When writing a novel loosely structured upon events that took place in the author’s childhood (an example that comes readily to mind is “To Kill A Mockingbird”), how far afield ought one go to disguise fictional characters who are based on actual flawed people, alive, and dead, but with surviving family members?
You can't libel the dead, so you're probably ok with everyone who has passed on to greater glory. The living ones you'll need to be careful about. And by careful I mean not just identifying a guy as having a small dick cause who would ever claim to be that guy (which is advice I've heard more than once at a writer's conference.)
It's best to change as much as you can so people who know this character won't say "aha!"
It's novels written for revenge that can get you in trouble. There've been two cases I know of that went to trial because of thinly disguised fiction. The key word here is thinly.
The one that caused us all to laugh is this one against AuthorHouse.
The one that wasn't too funny at all is this one.
That said: don't worry. Anyone can sue anyone for anything these days and if you've got litigious enemies, well, nothing will dissuade them from suing or threatening to sue. That's when you get a very good IP lawyer to send a very sternly worded letter that cuts them off at the knees.
If you're writing a novel, we all assume that you made it all up. And if anyone ever asks, that's what you say too.
For a more comprehensive opinion, try this post at the Digital Media Law Project on suing for defamation in fiction.
9 comments:
I laughed so hard when I read about the "tiny penis" in Bird By Bird. But Lamott was a being whimsical there and didn't intend it to be one's sum total defense against libel. In fact, she does suggest drastically changing any character you base on a real-life character.
Betty Smith was sued by her cousin Sadie Grandner for $250,000 for basing the character Sissy on her in A Tree Grows in Brooklyn. (They settled for $1,500.)
Whoa! Well, I am going to tell everyone I know who is writing a book defamatory of Brandewyne to libel someone dead, like Napoleon, instead. If she would sue a beloved ex husband, she would sue – well I’d better be cautious and nor speculate about what she would do. Least said, soonest mended, you know.
But I can’t help wondering what would have happened if the fake bomb the libelous ex-husband allegedly planted in front of his house and blamed on Brandweyne had gone off and blown the facade off his house. Or, worse yet, what would have happened had his divorce judge granted him a fake divorce and they were unwittingly still married. This story has lots of possibilities.
Stewart won her defamation case against Haywood Smith and St. Martin's Press (among others). However, the jury awarded her a pittance. In the final analysis, Stewart probably spent much more than that litigating her case.
This is one reason why I write fantasy. Dragons never sue. They just flambe you.

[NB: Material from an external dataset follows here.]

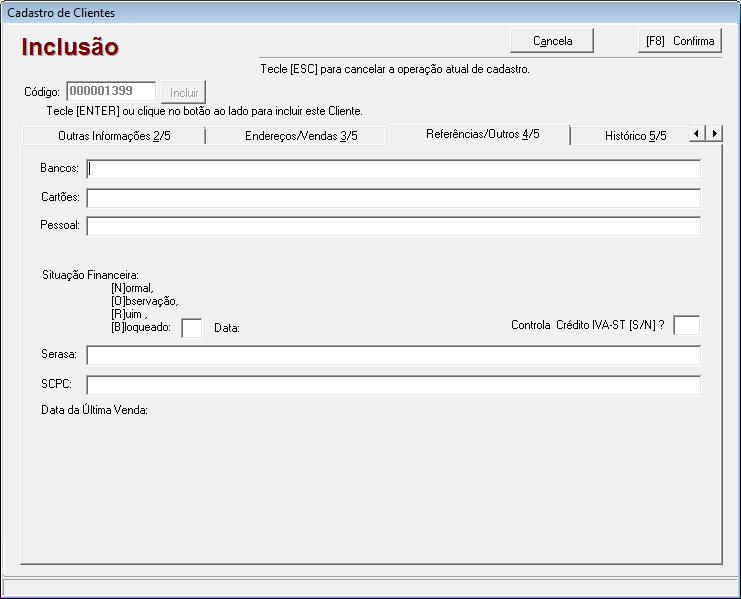Focus the Bancos text field

[393, 168]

@Calorie Bombshell, check out the EXODUS case against Leon Uris, one of the master story tellers of the last century. In the book he mentioned a Polish physician by name (real name) who worked in a Nazi concentration camp during WW2. Whether the doc was guilty of anything or whether he just happened to be in the wrong place at the wrong time, I am unable to say. Apparently Uris blamed him for being in the camp, and the doc took umbrage at being mentioned in the book. His behavior after the end of the war was admirable in the extreme and he was honored by the British government. Using Britain’s peculiar Chancery laws, which are designed to give the rich a weapon against the poor, the doc sued Uris for libel. The jury found in favor of the doc and granted him an award in the sum of the lowest coin of the realm, one halfpenny. They also directed that he pay court costs and attorney’s fees for both sides. Talking about a Pyrrhic victory! Uris not only paid nothing but used the incident as the basis for a riveting bestseller that became the basis for an Emmy winning TV movie, QB VII. Very fine book, by the way.

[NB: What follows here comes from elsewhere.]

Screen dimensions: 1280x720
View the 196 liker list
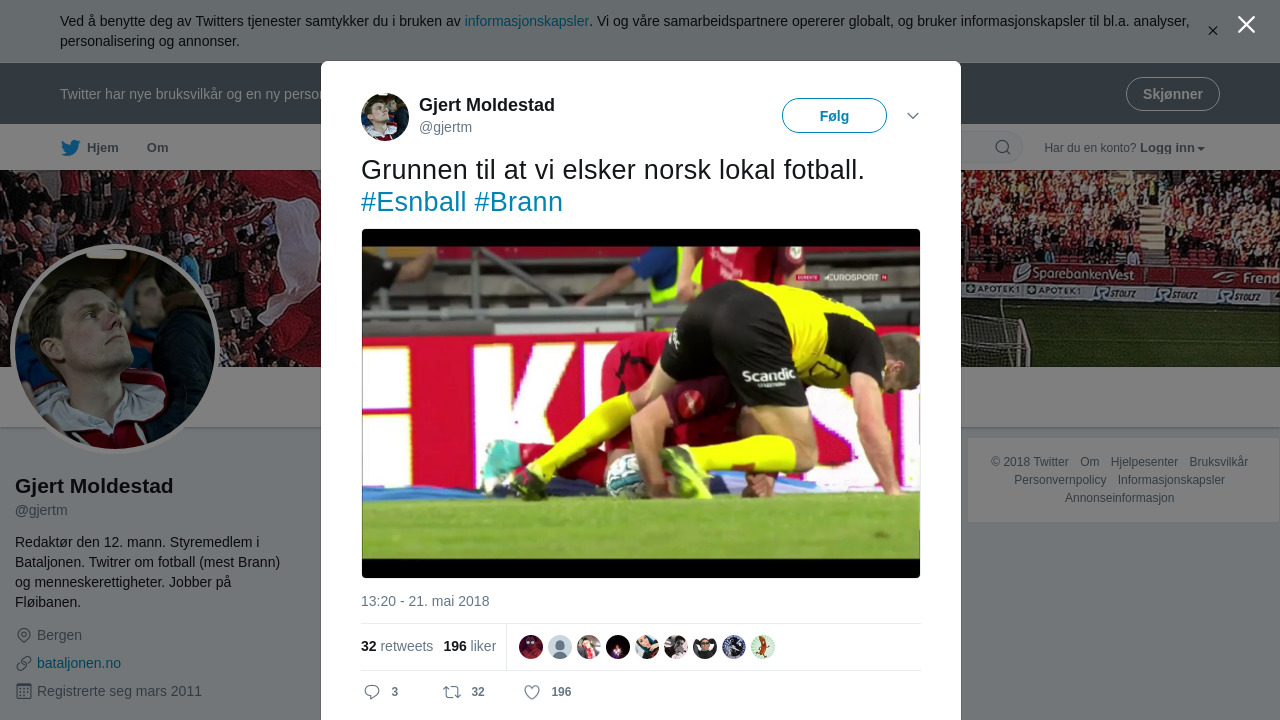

This is a thing I worry about/don't worry about. I need to get published first for it to matter, amIright?
But really. I can't imagine just putting not-my life story in a novel with a few other add-ons and calling it fiction, with the assumption that the real life inspiration wouldn't notice. Especially if she was my friend and lived nearby, which means she felt socially obligated to read the book (in the case of the Smith case).
The Red Hat Club . . . all those old biddies I've seen in red hats over the years . . . WHO KNEW!
Seriously, that was stoopit. The AuthorHouse one was funny, but the other, just wow.
My nemesis does get a nod in my WIP. But just a physical characteristic I mention in passing. My betas get it, but no one else would.
"SuSu's" life story is amazing and shards of it could have been sprinkled through a dozen books. But what was done was just wrong and dumb.
I had someone file a Bar complaint on me for "misuse of my power as an attorney to intimidate and mock him in such a way as to reduce his sales of [item] from 4.2 units per week to 1.75 units per week." The Bar response was "dude, whatever."
Terri
All I can say is, when in doubt, exercise caution. Better to change a ton of stuff so that the reader never recognizes he/she is the basis for a character.